Anywho…on Wednesday our program went to Algarrobo for our second “welcome to Chile” orientation. Algarrobo is a small beach town 1.5 hours from Santiago. It wasn’t ideal beach-going weather (it had begun to drizzle that day), but it was wonderful despite the cloudiness because there weren’t a lot (any, in fact) people around. EAP (Education Abroad Program) had booked an entire motel just for our group, so we had the the whole thing to ourselves, which was amazing. It was there that we really got to know one another, and that was one of the reasons why this retreat was held in the first place. Francisco (the director) said that it was common to feel homesick, and at times “Americans” (in quotes; you’ll see why later on) find themselves targets for, well, a lot of different reasons. So it’s important to get to know each other, he said, to “have each other’s backs”. It’s funny when he says things like that since he’s in his mid-60s (but you wouldn’t think that if you were to chat with him; more on him later too (i.e., in another post)). Anyway, it was a fantastic weekend where we explored the town, wonderfully sleepy during the off-season (it’s winter, after all), played on the jankiest pool table in the world, ate some really good food (all non-spicy, unfortunately), and…oh, right…learned how to sign up for classes. Ha. That was a little craycray…

The unpopulated beach!

Some quick facts about the University of Chile (which is where I’m going):

  • It was founded in 1842 and is one of the oldest universities in Latin America
  • Pablo Neruda and Gabriela Mistral (both Nobel laureates) are among the notable alumni; former president Salvador Allende is another
  • “La U”, “U Chile”, “La Chile” and “Uch” are all nicknames for the university
  • It has been the unofficial headquarters of the student/education protest movement for the past two years

La U has 13 different campuses scattered all over Santiago. Each campus houses 1-3 different departments. For example, Campus Andrés Bello (downtown Santiago) houses the Faculty of Architecture and Urbanism and the Faculty of Economics and Business, while the south campus holds of the Faculty of Chemical and Pharmaceutical Sciences. Francisco suggested we try to take all our classes at one campus to limit unnecessary commutes between different campuses, so hopefully I can arrange that! My current academic plan is to take 2 classes (1 Spanish literature course and then a history or a political sciences course), do an internship in the city, and do research for my honors thesis. This should be enough to be useful (i.e., I can finish my Spanish major) and keep me busy, yet not be overwhelming. Of course I might have to make adjustments after I actually start doing any, or all, of those three things, and that’s totally cool; I just like making plansssss.

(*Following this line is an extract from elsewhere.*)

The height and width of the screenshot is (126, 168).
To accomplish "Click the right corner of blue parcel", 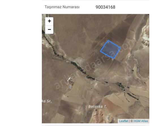I will 120,47.
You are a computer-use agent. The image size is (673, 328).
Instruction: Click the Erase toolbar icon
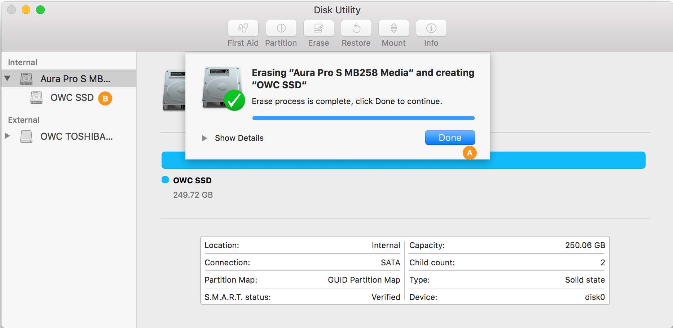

Despite these plansssss, I’m still a little nervous for starting classes at La U. Contrary to what I thought before coming here, it’s not because they’re going to be taught completely in (Chilean) Spanish, nor because I’ll be taking them with local Chilean students; I’m worried because I feel like I’m going to be missing a looooot of class this semester.


I won’t be doing it on purpose. Well, at least not all the time ;) (I promise Aai and Baba! Hehe). It’ll mostly be because of this:

As I mentioned earlier, La U has been where most of the student protesters in Chile/Santiago gather and reconnoiter. It’s one of the most left-wing schools, and the students are really really really invested in the education movement (Berkeley’s movement is nothing compared to this…they are seriously hardcore). So much so that we were recommended by Francisco and by our tutor (who goes to La U) to avoid talking to the students about the protests. Talking politics is okay, as long as you don’t get sucked into talking about the marches, sit-ins, and lock-outs. During protests (which often last for weeks), classes are canceled, so in the past professors have given make-up lectures, which foreign-exchange students are required to attend. Finals have also been delayed before; the semester has ended in mid-January a couple of times…hope that doesn’t happen! Francisco mentioned that the school has gotten better at dealing with possible class cancellations,  so things may be totally fine.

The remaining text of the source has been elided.